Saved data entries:
------------------------

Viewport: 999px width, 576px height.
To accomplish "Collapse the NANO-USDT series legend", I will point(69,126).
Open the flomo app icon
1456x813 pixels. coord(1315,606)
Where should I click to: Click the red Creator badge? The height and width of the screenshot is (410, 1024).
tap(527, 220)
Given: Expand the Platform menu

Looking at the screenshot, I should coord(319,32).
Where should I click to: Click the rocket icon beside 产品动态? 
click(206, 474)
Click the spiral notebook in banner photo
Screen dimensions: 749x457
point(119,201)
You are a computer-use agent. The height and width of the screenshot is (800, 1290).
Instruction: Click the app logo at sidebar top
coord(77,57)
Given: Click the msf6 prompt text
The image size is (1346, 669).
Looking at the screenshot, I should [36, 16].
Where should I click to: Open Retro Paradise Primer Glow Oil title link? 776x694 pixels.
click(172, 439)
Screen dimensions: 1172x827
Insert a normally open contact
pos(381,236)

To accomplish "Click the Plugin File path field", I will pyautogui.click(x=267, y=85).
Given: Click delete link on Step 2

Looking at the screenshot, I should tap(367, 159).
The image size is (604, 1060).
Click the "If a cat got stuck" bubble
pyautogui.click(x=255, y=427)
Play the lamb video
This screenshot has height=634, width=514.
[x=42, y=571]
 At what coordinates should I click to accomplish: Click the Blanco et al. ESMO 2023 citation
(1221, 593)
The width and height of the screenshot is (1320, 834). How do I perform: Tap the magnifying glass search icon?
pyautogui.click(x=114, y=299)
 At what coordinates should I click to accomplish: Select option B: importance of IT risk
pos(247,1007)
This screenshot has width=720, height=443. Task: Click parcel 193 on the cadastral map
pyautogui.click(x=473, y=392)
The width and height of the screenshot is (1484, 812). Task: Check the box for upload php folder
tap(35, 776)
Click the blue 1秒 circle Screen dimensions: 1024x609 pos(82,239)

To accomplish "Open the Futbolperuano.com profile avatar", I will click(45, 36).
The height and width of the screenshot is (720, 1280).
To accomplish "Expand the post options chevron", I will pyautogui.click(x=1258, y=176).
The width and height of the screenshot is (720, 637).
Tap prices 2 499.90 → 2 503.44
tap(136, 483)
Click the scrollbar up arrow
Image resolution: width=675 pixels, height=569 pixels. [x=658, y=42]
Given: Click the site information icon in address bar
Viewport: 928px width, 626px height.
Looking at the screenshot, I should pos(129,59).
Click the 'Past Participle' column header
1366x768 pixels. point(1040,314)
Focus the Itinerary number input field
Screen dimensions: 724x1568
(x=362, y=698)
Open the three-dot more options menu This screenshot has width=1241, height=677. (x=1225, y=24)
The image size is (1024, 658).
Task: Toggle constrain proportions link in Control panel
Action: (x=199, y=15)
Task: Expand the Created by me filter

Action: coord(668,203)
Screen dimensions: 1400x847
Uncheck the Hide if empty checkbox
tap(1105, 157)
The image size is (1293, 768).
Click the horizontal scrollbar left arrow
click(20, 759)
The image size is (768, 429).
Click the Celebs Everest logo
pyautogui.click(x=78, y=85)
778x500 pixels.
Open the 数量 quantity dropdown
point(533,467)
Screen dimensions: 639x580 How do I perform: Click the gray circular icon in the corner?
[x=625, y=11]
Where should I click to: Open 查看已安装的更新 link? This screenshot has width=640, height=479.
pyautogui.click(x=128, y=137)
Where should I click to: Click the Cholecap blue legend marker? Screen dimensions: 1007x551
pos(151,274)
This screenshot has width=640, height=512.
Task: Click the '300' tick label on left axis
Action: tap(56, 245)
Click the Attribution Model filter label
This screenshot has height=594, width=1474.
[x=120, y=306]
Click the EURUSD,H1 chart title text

------------------------

All of the entries above need to be output again exactly.

### Response area
Viewport: 999px width, 576px height.
To accomplish "Collapse the NANO-USDT series legend", I will point(69,126).
Open the flomo app icon
1456x813 pixels. coord(1315,606)
Where should I click to: Click the red Creator badge? The height and width of the screenshot is (410, 1024).
tap(527, 220)
Given: Expand the Platform menu

Looking at the screenshot, I should coord(319,32).
Where should I click to: Click the rocket icon beside 产品动态? 
click(206, 474)
Click the spiral notebook in banner photo
Screen dimensions: 749x457
point(119,201)
You are a computer-use agent. The height and width of the screenshot is (800, 1290).
Instruction: Click the app logo at sidebar top
coord(77,57)
Given: Click the msf6 prompt text
The image size is (1346, 669).
Looking at the screenshot, I should [36, 16].
Where should I click to: Open Retro Paradise Primer Glow Oil title link? 776x694 pixels.
click(172, 439)
Screen dimensions: 1172x827
Insert a normally open contact
pos(381,236)

To accomplish "Click the Plugin File path field", I will pyautogui.click(x=267, y=85).
Given: Click delete link on Step 2

Looking at the screenshot, I should tap(367, 159).
The image size is (604, 1060).
Click the "If a cat got stuck" bubble
pyautogui.click(x=255, y=427)
Play the lamb video
This screenshot has height=634, width=514.
[x=42, y=571]
 At what coordinates should I click to accomplish: Click the Blanco et al. ESMO 2023 citation
(1221, 593)
The width and height of the screenshot is (1320, 834). How do I perform: Tap the magnifying glass search icon?
pyautogui.click(x=114, y=299)
 At what coordinates should I click to accomplish: Select option B: importance of IT risk
pos(247,1007)
This screenshot has width=720, height=443. Task: Click parcel 193 on the cadastral map
pyautogui.click(x=473, y=392)
The width and height of the screenshot is (1484, 812). Task: Check the box for upload php folder
tap(35, 776)
Click the blue 1秒 circle Screen dimensions: 1024x609 pos(82,239)

To accomplish "Open the Futbolperuano.com profile avatar", I will click(45, 36).
The height and width of the screenshot is (720, 1280).
To accomplish "Expand the post options chevron", I will pyautogui.click(x=1258, y=176).
The width and height of the screenshot is (720, 637).
Tap prices 2 499.90 → 2 503.44
tap(136, 483)
Click the scrollbar up arrow
Image resolution: width=675 pixels, height=569 pixels. [x=658, y=42]
Given: Click the site information icon in address bar
Viewport: 928px width, 626px height.
Looking at the screenshot, I should pos(129,59).
Click the 'Past Participle' column header
1366x768 pixels. point(1040,314)
Focus the Itinerary number input field
Screen dimensions: 724x1568
(x=362, y=698)
Open the three-dot more options menu This screenshot has width=1241, height=677. (x=1225, y=24)
The image size is (1024, 658).
Task: Toggle constrain proportions link in Control panel
Action: (x=199, y=15)
Task: Expand the Created by me filter

Action: coord(668,203)
Screen dimensions: 1400x847
Uncheck the Hide if empty checkbox
tap(1105, 157)
The image size is (1293, 768).
Click the horizontal scrollbar left arrow
click(20, 759)
The image size is (768, 429).
Click the Celebs Everest logo
pyautogui.click(x=78, y=85)
778x500 pixels.
Open the 数量 quantity dropdown
point(533,467)
Screen dimensions: 639x580 How do I perform: Click the gray circular icon in the corner?
[x=625, y=11]
Where should I click to: Open 查看已安装的更新 link? This screenshot has width=640, height=479.
pyautogui.click(x=128, y=137)
Where should I click to: Click the Cholecap blue legend marker? Screen dimensions: 1007x551
pos(151,274)
This screenshot has width=640, height=512.
Task: Click the '300' tick label on left axis
Action: tap(56, 245)
Click the Attribution Model filter label
This screenshot has height=594, width=1474.
[x=120, y=306]
Click the EURUSD,H1 chart title text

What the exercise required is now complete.